Let me preface this rant with the fact that I love to bet, wager, gamble or whatever you want to call it. I have never gone over the top in my gambling and wagered more than I could afford to lose, but there is a reason I moved to Las Vegas for several years in my 20s and it wasn’t for the weather. I bet on poker, blackjack, sporting events and the occasional slot machine when I had a few, um, apple juices, and had a hard time counting to 21. I even played some of the crazy games that you would have seen Clark Griswold play at the seedy casino in “Vegas Vacation.” Sometimes I won, sometimes I lost, but I usually had fun doing it.
(Image Courtesy of Warner Brothers)
Now, if you are here at onthebenchreport.com, you probably enjoy watching the occasional sporting even, and, lately, you would have to be pretty oblivious to not notice the unbelievable amount of commercials advertising daily fantasy sports such as Draftkings.com and Fanduel.com. When I first started seeing these commercials a year or two ago, I thought to myself: how exactly is this legal? Surly, they will be shut down any day now. And yet, here we are, watching a game where a two-minute commercial break includes one minute from sites like these. So, again, I ask, how is this legal? How am I allowed to wager money against other people on the performance of certain players I assigned to my fantasy team, but not bet on the actual team those players are on? How can I plunk down over $5,000, build a team that centers around Andrew Luck’s statistical performance, but not bet $5 that the Colts will cover the 7.5 points over the Jets? Seems like two different kinds of fruit growing from the same tree.
(Image Courtesy of draftkings.com)
This is extremely reminiscent of the online poker boom from several years ago when you were flooded with commercials for FullTilt Poker or Poker Stars. It was a huge industry with millions of dollars changing hands every minute until the government stepped in and shut them down, taking plenty of player’s money with it. So, what is the difference between daily fantasy sports and poker? According to Fanduel.com, they say fantasy sports are “considered a game of skill and received a specific exemption from the 2006 Unlawful Internet Gambling Enforcement Act (UIGEA).” I love a good rationalization, what is the difference between having Dez Bryant on your team in Week 1, watch him break his foot, ruining your chances of winning at a one day league and seeing a river Ace bust your three-of-a-kind in a game of Texas Hold ‘em? Yes, both games require skill to place yourself in a position to succeed, but luck can trump any amount of research you do about a football player, his matchups that week and his potential scoring power, just like knowing that getting 4-to-1 on your money in a hand your are going to win 90% of the time is a smart play. That ace can still come on the river, ruining your smart play, but that doesn’t mean the other player won with “skill.”

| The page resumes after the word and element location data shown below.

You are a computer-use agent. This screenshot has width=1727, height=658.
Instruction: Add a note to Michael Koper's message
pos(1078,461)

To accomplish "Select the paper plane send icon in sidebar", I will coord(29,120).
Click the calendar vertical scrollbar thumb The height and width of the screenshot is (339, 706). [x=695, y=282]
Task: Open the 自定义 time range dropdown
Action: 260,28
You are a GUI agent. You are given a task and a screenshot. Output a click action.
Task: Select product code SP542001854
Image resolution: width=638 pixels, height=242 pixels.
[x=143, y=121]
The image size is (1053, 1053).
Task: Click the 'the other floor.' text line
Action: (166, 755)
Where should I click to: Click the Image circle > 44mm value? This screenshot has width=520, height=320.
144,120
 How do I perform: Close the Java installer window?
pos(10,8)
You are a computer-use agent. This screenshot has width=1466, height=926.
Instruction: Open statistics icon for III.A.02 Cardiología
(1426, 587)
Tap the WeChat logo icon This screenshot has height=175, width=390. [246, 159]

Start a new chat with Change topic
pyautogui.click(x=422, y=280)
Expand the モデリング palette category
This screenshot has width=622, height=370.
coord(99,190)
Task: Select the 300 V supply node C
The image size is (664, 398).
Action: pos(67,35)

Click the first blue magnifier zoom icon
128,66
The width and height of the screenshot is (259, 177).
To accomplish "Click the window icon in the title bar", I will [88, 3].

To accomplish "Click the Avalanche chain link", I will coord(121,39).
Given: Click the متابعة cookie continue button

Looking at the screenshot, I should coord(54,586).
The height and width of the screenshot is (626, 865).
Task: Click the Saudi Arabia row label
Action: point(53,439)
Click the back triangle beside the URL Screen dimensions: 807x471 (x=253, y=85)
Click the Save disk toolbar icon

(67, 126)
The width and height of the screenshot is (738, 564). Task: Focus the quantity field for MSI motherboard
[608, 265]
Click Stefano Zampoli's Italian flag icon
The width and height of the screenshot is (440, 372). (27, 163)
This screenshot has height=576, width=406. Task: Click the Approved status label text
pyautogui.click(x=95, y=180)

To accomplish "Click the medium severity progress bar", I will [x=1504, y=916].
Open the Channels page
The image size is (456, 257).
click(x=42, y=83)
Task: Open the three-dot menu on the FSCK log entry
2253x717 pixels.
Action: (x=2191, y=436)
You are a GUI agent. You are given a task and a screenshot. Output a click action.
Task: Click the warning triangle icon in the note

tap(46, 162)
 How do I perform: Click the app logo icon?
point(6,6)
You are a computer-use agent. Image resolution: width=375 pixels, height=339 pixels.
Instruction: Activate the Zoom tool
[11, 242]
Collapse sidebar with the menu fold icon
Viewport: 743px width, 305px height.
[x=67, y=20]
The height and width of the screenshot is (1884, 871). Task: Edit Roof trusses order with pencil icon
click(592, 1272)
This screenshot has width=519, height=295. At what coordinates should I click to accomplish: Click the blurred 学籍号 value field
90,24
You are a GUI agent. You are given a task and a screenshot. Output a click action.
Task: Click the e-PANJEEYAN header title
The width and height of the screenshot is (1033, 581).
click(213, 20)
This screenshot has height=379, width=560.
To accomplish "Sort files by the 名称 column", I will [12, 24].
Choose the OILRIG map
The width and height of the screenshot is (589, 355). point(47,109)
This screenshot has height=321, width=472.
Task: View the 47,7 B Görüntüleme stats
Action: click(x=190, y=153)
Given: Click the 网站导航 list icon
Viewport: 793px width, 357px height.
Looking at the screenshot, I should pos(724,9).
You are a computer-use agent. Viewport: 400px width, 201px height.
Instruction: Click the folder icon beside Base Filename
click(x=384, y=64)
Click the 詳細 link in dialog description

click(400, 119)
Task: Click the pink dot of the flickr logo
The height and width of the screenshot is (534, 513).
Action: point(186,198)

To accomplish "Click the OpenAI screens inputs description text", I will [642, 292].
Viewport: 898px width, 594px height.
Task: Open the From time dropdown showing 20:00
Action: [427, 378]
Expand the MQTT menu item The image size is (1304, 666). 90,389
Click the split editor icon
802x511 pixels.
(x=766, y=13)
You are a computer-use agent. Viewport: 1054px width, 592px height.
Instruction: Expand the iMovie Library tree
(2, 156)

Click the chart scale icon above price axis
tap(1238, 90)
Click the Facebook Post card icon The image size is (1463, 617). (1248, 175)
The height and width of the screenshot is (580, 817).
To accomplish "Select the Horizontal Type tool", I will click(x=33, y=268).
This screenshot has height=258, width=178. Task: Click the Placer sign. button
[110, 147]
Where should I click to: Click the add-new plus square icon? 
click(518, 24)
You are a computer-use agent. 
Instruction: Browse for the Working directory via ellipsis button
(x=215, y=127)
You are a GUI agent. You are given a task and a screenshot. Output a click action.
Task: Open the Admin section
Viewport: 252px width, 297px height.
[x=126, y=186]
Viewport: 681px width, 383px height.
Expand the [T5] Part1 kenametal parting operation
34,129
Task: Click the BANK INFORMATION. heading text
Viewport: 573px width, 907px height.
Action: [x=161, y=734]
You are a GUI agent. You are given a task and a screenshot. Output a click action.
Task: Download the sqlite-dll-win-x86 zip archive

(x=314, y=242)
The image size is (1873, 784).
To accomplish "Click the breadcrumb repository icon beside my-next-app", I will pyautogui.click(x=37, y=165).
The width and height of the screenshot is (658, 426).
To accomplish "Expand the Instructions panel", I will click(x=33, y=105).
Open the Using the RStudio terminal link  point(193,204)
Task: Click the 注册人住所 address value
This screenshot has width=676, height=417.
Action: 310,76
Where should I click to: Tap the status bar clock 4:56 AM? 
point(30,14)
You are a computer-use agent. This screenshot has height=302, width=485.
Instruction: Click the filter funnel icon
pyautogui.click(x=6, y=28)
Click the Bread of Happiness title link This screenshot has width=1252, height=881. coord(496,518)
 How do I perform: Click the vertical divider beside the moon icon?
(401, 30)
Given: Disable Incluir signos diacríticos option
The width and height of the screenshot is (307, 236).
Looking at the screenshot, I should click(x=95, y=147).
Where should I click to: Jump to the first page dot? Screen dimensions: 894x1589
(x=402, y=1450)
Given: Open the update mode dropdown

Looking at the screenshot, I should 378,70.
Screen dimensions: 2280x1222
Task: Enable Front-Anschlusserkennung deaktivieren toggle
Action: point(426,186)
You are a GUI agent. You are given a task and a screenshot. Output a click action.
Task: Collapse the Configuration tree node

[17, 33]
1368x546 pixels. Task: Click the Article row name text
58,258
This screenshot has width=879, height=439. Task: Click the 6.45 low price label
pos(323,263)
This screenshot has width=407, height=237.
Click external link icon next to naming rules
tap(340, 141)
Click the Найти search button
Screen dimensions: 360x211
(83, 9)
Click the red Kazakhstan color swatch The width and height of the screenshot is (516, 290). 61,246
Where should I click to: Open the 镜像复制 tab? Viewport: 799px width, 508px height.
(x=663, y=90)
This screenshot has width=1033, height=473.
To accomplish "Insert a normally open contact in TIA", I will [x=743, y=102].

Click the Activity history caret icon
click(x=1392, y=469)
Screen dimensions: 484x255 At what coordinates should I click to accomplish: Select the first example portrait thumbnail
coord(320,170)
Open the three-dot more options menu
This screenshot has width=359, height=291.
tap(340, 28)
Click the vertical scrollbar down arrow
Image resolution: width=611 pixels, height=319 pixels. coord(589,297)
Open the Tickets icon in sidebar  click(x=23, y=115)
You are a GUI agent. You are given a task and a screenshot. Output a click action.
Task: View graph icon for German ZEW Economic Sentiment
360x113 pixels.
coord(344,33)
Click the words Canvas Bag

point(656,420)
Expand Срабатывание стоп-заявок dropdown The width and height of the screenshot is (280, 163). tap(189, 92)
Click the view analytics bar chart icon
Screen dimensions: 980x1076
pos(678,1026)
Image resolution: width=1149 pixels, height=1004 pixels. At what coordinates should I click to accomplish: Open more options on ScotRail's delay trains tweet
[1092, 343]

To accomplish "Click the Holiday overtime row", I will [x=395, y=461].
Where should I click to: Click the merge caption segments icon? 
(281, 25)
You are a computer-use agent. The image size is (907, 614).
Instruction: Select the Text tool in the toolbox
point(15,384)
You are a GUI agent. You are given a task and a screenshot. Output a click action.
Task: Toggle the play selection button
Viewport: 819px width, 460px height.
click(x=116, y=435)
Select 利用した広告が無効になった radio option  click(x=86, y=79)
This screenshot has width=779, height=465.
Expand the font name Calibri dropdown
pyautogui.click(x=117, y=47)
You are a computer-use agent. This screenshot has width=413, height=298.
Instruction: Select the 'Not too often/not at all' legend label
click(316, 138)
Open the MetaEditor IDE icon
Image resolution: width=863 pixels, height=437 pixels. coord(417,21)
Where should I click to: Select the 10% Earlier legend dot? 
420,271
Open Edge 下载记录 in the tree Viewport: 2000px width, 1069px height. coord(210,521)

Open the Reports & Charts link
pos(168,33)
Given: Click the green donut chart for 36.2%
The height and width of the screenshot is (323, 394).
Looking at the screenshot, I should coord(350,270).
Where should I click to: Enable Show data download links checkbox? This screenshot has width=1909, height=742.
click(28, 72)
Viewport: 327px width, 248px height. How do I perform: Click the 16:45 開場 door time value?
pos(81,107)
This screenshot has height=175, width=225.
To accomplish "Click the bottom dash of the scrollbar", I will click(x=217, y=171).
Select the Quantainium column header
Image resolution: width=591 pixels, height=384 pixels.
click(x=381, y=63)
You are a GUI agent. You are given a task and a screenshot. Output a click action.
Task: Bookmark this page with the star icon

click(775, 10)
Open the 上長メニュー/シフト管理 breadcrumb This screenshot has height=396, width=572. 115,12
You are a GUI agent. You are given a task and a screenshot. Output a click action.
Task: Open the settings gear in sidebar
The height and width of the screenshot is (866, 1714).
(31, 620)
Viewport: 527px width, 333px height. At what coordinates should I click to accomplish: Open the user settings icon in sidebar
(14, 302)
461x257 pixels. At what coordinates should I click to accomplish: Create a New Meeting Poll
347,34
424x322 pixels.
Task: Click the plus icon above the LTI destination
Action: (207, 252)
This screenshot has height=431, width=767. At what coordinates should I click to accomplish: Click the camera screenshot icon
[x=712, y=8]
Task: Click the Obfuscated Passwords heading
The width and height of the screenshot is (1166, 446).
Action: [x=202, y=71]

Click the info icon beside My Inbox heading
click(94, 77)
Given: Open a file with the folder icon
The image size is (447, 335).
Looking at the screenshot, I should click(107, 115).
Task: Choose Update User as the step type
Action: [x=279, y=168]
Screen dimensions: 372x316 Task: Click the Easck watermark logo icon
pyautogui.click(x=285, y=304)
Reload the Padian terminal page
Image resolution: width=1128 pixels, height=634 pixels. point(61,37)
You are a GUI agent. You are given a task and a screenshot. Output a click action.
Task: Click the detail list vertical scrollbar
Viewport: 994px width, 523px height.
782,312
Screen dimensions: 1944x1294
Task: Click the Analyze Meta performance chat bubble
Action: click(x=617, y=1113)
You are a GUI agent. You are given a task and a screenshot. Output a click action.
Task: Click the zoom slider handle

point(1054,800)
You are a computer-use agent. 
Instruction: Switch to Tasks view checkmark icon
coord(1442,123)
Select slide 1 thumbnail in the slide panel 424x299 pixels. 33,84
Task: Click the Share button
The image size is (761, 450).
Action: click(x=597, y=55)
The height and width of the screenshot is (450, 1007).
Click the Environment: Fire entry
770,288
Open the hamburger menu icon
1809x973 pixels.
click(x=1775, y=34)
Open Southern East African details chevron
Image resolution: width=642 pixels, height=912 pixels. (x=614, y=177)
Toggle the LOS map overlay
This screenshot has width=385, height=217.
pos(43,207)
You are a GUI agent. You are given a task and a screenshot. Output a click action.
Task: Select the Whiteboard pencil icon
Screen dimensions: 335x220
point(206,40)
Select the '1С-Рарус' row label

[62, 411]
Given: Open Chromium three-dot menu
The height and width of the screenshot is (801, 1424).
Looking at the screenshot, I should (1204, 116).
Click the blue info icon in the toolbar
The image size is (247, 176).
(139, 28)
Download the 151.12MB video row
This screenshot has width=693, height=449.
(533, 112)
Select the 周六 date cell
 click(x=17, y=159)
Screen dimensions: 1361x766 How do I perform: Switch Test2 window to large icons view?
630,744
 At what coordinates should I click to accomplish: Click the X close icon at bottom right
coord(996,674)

Last week, Senator Frank Pallone Jr. from New Jersey called for a Congressional hearing on Fantasy Football. He is thinking along the same lines as me and is obviously frustrated that a four-year battle to bring sports betting to his home state (a state that already has huge casinos and plenty of other gambling) was rejected. That is an enormous amount of revenue that New Jersey lost over those rulings. Roughly $100 billion dollars will be wagered on NFL and college football this season. Think New Jersey could use a few extra billion dollars a year? I’m sure they could, but only if they create a new site for fantasy sports.
So, what gives? Why can I do one thing, but not the other? Is it is as simple as sponsorships? Before the season, Fanduel announced exclusive partnerships with half of the teams in the NFL, Draftkings has five NFL teams, 18 MLB teams, the entire NHL and UFC. With the support of the leagues worth billions and teams with owners worth more billions, will this ever be shut down or will this be the wave of the future? The sports bettor in me likes the idea of desensitizing the public to such obvious gambling that betting on games will be easier to do down the line. If big casinos like MGM, Caesars and Las Vegas Sands were smart, they would start their own “Fantasy Sports” site and exploit this enormous boom, then they would already be in position to capitalize if sports betting were to be included under the umbrella of fantasy sports being a game of skill.
Now, if you’ll excuse me, I need to go make a fantasy football team full of Lions, Patriots and Ravens, since those would be my three picks if I were able to make a 3-team parlay ticket. Unfortunately, I live in Colorado instead of Nevada, so I guess I’ll have to do it the “legal” way.